「戦後81年の夏に戦盲歌を聞く」③

「戦後81年の夏に戦盲歌を聞く」③
番組担当の塚本です。8月15日(土)放送のNHKラジオ「視覚障害ナビラジオ」には、盲教育史研究家の岸博美さんも出演されていました。戦盲歌についての感想として、岸さんは「戦場で一瞬にして失明してしまったことへの絶望感と、お国のために役立てなくなってしまったことを嘆く気持ちが表れており、これらは戦時中に失明した人たちに特有の考え方だ」と話しています。また、傷痍軍人という言葉は昭和13年から使われた言葉で、それまでは「廃兵」という言葉が使われていたということです。
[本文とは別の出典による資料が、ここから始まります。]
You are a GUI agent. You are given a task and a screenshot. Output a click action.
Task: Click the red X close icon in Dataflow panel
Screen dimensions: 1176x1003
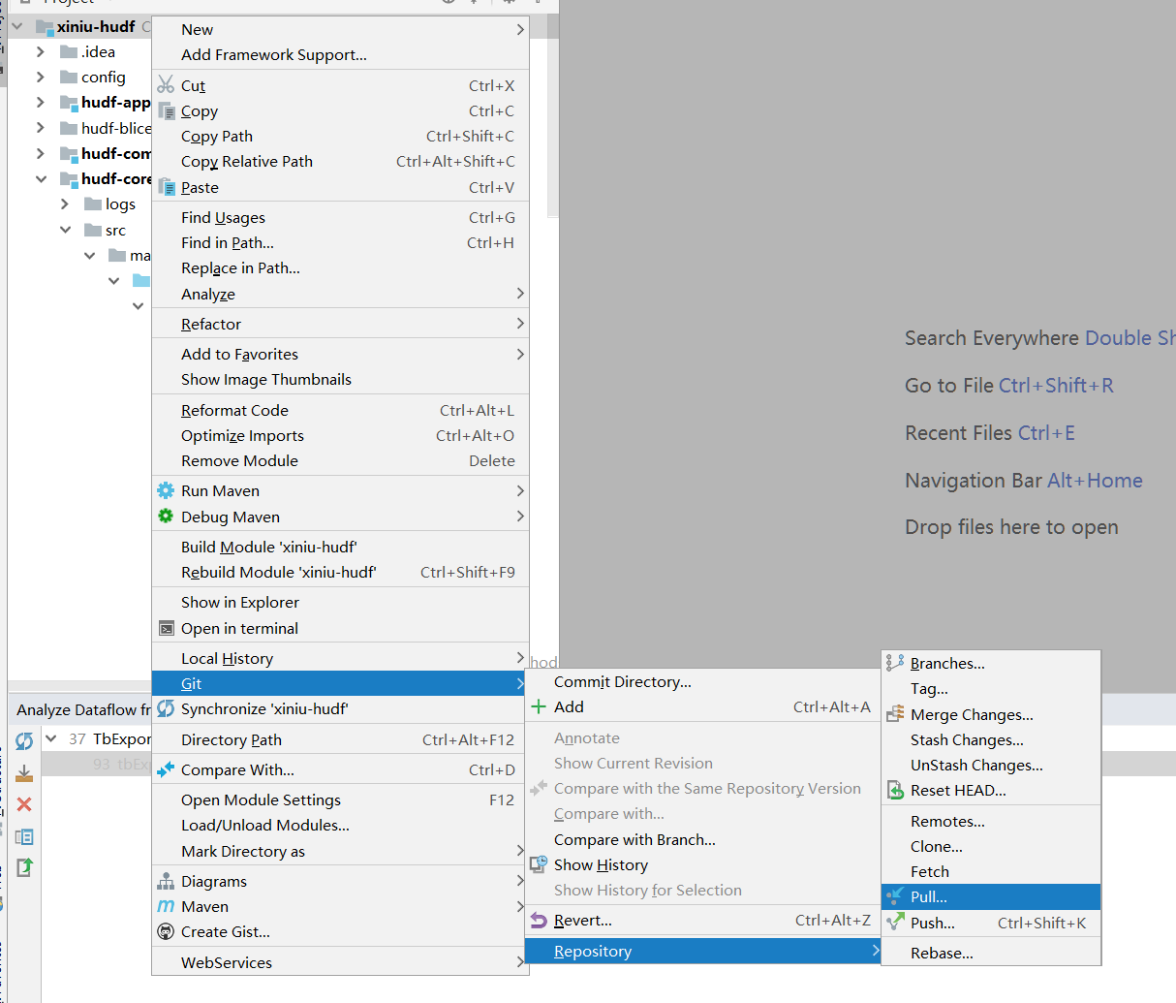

ただ、この「廃兵」という言葉は、全く役に立たない人という意味に捉えられかねず、変更されたようです。
戦時中は、「失明軍人教育所」という施設があって、そこではしんきゅう、あんまなどを教えるほか、「もう一度、お国の役に立ちなさい」という事も教えられていたようで、これは一般の盲人に対してはなかった教えだったと、岸博美さんは指摘しています。
戦後しばらくの間、街中の繁華街には白い装束の傷痍軍人の人たちが、道路に膝間づいて物乞いをしている姿を、よくみかけたものです。私自身もその光景は今でも覚えています。その人たちには道行く人から心無い言葉が浴びせかけられていました。「視覚障害ナビラジオ」の番組では、昭和19年に戦争で左眼を失明し、その後、シベリア抑留中に右眼も失明した男性の言葉が録音で紹介され、その人は「このまま帰っても親に会わせる顔がない。郷里には帰らなかった。つらい日々を重ねるだけだった」と話していました。あまりにもむごい現実ではないでしょうか。
番組の締めくくりに佐佐木頼綱さんは、「戦盲の短歌は、今を生きる我々への問いでもある。これらの作品を我々がどう受け止めるかだ」と話していました。